# Paul and Timothy Bible Conference



## TheWidowsMites (Sep 4, 2008)

The first ever Paul and Timothy Bible Conference is being held in Portland, OR on October 3rd and 4th. The Paul & Timothy Bible Conference :: PaulandTimothy.com

In most churches today, the young man who heeds God’s call to ministry is faced with a dilemma. How can he gain experience in preaching the Word without disregarding the biblical qualifications of Elders or Deacons? Under the conventional approach, a gifted young preacher and Bible teacher can, if he chooses, enter directly into vocational ministry right out of Bible College or Seminary. But in doing so, he often skips past the season of managing his own household that normally serves to temper a young man’s moral character and develop his competence in leadership. He is thrust by modern ministry demands into routines that undermine his biblical qualifications for church office. The younger the Bible College or Seminary graduate (e.g. ages 22 to 25) the more susceptible he will be to this trap. Pressed by the need to provide for a young family, yet relatively unskilled for other trades due to having invested completely in acquiring a theological education, he feels justified in making use of his training, whether or not he meets the biblical qualifications. The fact that so many churches currently do not hesitate to hire such young men as their pastors does not make it wise, and the casualties of treating the ministry as a simple career choice are unacceptably high. 

As young married Bible College and Seminary students ourselves, we experience this dilemma personally.
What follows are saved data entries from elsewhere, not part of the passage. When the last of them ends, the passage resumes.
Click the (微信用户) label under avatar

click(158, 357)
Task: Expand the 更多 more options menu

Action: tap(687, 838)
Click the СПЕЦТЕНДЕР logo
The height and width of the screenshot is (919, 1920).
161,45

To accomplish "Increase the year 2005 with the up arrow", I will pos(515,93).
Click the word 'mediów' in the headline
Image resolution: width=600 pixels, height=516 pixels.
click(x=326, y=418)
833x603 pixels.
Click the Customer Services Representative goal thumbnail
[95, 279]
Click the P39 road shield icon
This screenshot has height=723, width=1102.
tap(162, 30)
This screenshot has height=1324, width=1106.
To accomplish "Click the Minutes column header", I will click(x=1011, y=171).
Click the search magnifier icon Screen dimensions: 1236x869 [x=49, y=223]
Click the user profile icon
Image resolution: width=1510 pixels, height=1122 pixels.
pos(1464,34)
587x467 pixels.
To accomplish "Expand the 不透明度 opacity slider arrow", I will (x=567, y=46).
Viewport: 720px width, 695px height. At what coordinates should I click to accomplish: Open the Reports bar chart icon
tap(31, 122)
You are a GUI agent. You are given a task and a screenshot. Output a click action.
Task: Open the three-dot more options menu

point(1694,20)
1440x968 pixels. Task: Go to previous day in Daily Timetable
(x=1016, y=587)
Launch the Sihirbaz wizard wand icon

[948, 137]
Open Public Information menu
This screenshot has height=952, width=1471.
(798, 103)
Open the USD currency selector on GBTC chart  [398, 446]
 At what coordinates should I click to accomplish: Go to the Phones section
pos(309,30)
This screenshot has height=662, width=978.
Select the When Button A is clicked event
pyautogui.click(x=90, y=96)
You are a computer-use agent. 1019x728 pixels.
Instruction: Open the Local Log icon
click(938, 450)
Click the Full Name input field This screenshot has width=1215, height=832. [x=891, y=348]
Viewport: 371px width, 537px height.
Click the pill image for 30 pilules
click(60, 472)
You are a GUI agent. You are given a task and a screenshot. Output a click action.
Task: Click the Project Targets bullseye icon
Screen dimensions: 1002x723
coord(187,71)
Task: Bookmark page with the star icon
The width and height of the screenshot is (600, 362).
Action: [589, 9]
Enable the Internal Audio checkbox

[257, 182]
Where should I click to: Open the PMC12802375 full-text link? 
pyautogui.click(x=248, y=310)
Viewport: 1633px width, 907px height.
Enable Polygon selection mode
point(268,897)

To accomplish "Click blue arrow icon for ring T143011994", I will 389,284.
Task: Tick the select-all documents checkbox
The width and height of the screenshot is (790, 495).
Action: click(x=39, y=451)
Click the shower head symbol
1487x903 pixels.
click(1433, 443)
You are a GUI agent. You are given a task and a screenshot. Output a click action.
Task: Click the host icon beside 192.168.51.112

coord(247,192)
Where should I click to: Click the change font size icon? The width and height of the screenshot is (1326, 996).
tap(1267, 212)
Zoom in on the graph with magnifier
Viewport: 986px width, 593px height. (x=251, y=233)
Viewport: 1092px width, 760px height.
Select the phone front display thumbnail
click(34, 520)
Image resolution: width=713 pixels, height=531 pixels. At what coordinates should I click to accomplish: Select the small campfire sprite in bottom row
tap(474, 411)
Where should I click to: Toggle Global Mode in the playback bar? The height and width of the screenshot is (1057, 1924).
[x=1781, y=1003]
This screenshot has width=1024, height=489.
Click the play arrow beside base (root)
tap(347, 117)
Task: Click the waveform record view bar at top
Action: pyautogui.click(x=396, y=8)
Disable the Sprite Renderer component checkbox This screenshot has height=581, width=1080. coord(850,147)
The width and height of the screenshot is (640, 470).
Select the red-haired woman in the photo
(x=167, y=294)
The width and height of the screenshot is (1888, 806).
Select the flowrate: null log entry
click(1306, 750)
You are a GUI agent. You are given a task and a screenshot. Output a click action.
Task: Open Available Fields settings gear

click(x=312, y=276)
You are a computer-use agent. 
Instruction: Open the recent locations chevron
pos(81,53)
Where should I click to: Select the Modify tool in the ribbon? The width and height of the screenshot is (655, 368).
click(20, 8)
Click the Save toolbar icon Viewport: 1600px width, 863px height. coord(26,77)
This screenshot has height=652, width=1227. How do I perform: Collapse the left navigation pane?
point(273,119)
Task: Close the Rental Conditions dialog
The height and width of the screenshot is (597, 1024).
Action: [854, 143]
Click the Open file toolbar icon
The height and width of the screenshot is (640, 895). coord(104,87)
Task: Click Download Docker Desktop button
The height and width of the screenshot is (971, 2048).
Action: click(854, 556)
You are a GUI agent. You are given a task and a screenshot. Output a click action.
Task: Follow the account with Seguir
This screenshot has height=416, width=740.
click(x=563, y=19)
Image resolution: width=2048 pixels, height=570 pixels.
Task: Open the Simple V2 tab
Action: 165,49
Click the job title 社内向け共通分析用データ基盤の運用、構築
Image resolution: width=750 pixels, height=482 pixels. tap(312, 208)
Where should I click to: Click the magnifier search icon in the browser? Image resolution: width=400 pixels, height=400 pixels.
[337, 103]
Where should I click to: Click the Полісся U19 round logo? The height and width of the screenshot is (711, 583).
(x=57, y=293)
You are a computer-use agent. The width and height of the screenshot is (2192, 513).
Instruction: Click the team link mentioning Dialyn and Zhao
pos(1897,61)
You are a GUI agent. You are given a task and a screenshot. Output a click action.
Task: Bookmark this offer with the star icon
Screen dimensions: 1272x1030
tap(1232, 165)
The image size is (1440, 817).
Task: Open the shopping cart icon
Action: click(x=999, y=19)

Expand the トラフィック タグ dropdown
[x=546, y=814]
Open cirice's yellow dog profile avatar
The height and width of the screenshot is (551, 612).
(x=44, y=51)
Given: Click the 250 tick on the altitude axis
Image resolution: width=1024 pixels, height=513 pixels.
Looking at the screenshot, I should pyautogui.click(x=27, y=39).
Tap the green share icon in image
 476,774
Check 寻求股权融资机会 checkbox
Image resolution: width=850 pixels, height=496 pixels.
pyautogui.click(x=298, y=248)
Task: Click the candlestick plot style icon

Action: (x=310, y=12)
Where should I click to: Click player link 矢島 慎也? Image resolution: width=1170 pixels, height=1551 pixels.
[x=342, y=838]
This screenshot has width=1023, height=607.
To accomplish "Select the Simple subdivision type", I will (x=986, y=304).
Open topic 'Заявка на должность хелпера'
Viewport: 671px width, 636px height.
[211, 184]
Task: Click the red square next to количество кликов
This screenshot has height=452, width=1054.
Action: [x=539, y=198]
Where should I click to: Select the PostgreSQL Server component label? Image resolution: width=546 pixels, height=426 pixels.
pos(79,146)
We desire to help move our fellow students around this pitfall and safely into a ministry that will have the best possible foundation to go the distance over a lifetime.

We are putting our ideas and convictions into action through The Paul and Timothy Bible Conference. We draw its name and its strategy from the relationship we see modeled by Paul and Timothy in the New Testament. It was to Timothy that Paul wrote, “do not let anyone look down on you because you are young. But set yourself as an example of a believer.” And yet it was also to Timothy that Paul wrote, “Appeal to the older men as fathers.” Clearly Timothy was young enough to have difficulty holding the respect of the older members of the churches and yet he was mature enough to serve effectively as Paul’s associate. He was a young man in training alongside a seasoned man of God. From what we can tell in Scripture, Timothy was never thrust prematurely into church office, but he was exhorted to “preach the Word.” Hands were laid upon him by the elders and by Paul, but nowhere is he referred to as an elder. He was prepared for this service by preaching and teaching alongside Paul and under his personal coaching— he was a “preaching intern.”


For more information, and to check out our blog, visit The Paul & Timothy Bible Conference :: PaulandTimothy.com


----------



## Pergamum (Sep 4, 2008)

The conference sounds good, but your conception of what Timothy was I think is highly flawed!

He was not a preaching intern. He was an apostolic legate who did not merely intern at one church but was in charge of ordaining elders over MANY churches! He was a sent out one in Paul's missionary team and Timothy had huge areas of responsibility.


----------



## TheWidowsMites (Sep 5, 2008)

*Your Point Is Well Received...*

Pergamum,

I hear what you are saying, and would largely agree. Perhaps calling Timothy a "preaching intern" over simplifies his role. Our primary point is that Timothy doesn't appear to hold any official office, but was still commissioned to minister and preach the Word.

TheWidowsMites


----------



## Pergamum (Sep 5, 2008)

Sorry if I was too harsh. The conference sounds absolutely AWESOME! 


I do see Timothy as a sent out one who was part of Paul's missionary team and so Timothy's role and responsibility were HUGE.


But, I think the point of your conference is that Paul mentored Timothy and Timothy grew in his position underneath Paul's authority and prospered due to it. There certainly DOES need to be more folks like this now don't there! Bless you guys and I hope the Lord blesses your efforts.


----------